隣地境界線(りんちきょうかいせん)とは、建築物の敷地と敷地との境界を示す線である。杭や境界標などで視認できることもあるが、ほとんどの場合で隣地境界線は明示されていないことが多く、図面などで見られるのみ。塀や垣根などで境目が仕切られていることもある。
民法で隣地境界線についての定義があり、建築物は隣地境界線から50センチメートル以上離して建てなければならないことになっている。したがって、建築物と建築物との間は1メートル以上の間隔が空くことになる。
ただし、民法にもある通り、慣習がある場合は間隔を空けなくても良い。防火地域または準防火地域内の建築物は、外壁が耐火構造であれば、外壁を隣地境界線に接して設置することができる。
隣地境界線を基準とした、さまざまな権利義務や制限が発生する。
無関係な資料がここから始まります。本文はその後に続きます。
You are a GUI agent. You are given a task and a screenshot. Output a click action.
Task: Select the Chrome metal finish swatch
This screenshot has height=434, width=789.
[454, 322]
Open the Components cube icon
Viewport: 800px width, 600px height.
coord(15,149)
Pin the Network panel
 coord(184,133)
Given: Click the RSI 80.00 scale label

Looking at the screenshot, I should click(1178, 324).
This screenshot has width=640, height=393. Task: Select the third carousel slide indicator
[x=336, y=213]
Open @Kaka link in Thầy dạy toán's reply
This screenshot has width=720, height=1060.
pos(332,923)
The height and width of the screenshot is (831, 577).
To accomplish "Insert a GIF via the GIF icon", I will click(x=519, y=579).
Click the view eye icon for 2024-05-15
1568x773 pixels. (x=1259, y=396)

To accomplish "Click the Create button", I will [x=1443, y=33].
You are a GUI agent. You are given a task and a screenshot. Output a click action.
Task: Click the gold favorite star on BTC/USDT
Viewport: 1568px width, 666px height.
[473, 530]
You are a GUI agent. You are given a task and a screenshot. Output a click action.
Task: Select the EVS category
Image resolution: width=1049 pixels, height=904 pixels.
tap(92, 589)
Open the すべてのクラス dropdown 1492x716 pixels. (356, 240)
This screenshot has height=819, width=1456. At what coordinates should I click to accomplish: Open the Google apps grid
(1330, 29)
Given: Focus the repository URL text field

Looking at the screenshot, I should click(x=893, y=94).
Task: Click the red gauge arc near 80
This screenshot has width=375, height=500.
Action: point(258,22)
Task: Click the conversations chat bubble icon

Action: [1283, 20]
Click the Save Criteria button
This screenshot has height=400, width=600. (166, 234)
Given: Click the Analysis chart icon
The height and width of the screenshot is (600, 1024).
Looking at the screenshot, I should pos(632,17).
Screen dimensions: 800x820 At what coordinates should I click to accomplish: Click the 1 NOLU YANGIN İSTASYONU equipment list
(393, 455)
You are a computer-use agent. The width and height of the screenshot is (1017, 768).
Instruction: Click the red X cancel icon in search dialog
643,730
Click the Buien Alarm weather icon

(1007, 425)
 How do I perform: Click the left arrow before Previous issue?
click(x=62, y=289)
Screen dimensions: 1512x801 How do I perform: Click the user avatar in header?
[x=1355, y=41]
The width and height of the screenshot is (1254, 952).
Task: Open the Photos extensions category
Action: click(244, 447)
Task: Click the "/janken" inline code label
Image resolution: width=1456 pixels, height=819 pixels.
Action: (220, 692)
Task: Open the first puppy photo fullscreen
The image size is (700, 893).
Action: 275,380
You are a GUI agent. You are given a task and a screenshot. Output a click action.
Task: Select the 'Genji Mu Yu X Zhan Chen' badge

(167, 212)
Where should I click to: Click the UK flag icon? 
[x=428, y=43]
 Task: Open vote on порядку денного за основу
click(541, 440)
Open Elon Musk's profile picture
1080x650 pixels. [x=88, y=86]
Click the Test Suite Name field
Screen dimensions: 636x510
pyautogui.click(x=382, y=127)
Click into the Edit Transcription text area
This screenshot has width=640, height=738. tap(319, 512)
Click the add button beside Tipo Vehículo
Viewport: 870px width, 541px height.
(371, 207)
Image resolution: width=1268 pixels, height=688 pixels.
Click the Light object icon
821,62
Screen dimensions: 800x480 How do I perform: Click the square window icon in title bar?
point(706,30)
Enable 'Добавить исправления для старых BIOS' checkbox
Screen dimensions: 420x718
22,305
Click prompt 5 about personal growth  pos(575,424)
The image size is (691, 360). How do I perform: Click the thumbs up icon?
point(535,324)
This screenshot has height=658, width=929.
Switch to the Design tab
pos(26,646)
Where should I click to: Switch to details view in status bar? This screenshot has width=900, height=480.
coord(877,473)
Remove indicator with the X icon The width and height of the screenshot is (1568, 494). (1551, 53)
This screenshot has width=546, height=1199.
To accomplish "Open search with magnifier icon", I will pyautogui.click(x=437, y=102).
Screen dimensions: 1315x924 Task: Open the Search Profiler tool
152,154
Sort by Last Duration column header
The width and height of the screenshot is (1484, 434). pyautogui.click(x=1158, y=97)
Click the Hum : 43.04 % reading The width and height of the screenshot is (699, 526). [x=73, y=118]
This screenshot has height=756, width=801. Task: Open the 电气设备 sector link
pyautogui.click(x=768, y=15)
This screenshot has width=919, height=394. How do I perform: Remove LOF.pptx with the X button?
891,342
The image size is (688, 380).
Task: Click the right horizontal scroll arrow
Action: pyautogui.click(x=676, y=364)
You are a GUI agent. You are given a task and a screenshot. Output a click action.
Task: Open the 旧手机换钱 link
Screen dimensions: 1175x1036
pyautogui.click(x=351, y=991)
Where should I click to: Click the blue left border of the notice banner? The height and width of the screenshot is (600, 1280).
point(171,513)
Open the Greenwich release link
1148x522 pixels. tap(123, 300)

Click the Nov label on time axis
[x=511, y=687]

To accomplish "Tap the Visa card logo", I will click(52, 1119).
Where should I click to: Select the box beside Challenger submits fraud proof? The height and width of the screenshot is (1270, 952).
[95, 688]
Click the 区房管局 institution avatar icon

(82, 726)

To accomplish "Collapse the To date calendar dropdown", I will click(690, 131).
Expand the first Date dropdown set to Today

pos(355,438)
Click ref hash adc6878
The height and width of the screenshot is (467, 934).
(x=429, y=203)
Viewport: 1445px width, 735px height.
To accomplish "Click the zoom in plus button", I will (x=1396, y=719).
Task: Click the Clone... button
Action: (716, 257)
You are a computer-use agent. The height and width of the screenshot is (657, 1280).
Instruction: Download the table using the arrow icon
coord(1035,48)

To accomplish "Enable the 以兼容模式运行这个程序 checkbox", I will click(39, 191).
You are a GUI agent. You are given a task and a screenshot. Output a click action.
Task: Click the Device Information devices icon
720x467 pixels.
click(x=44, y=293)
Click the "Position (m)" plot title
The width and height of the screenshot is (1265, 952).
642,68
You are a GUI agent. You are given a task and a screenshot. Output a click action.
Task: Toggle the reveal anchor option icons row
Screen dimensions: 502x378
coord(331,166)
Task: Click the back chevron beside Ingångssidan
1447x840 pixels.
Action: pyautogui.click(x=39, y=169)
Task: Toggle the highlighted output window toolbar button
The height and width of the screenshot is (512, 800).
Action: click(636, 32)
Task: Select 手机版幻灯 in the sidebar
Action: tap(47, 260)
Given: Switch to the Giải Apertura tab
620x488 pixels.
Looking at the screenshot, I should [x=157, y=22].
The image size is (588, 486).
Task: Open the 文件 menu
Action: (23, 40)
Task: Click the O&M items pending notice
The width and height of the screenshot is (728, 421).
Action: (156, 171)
そのため、隣地境界線が自然災害や工事ミスなどで移動したり見失ったりすると、トラブルの原因となる。屋根や雨といなど、建物の一部が越境する事例が多い。
隣地境界線と間違えやすいものに筆界がある。隣地境界線は敷地の境目全般を指すのに対して、筆界は不動産登記で公示されているものに限られる。筆界が必ずしも所有権が及ぶ範囲とは一致しないため、土地家屋調査士に調査を依頼したり、筆界特定制度を利用したりなどで対応することが望ましい。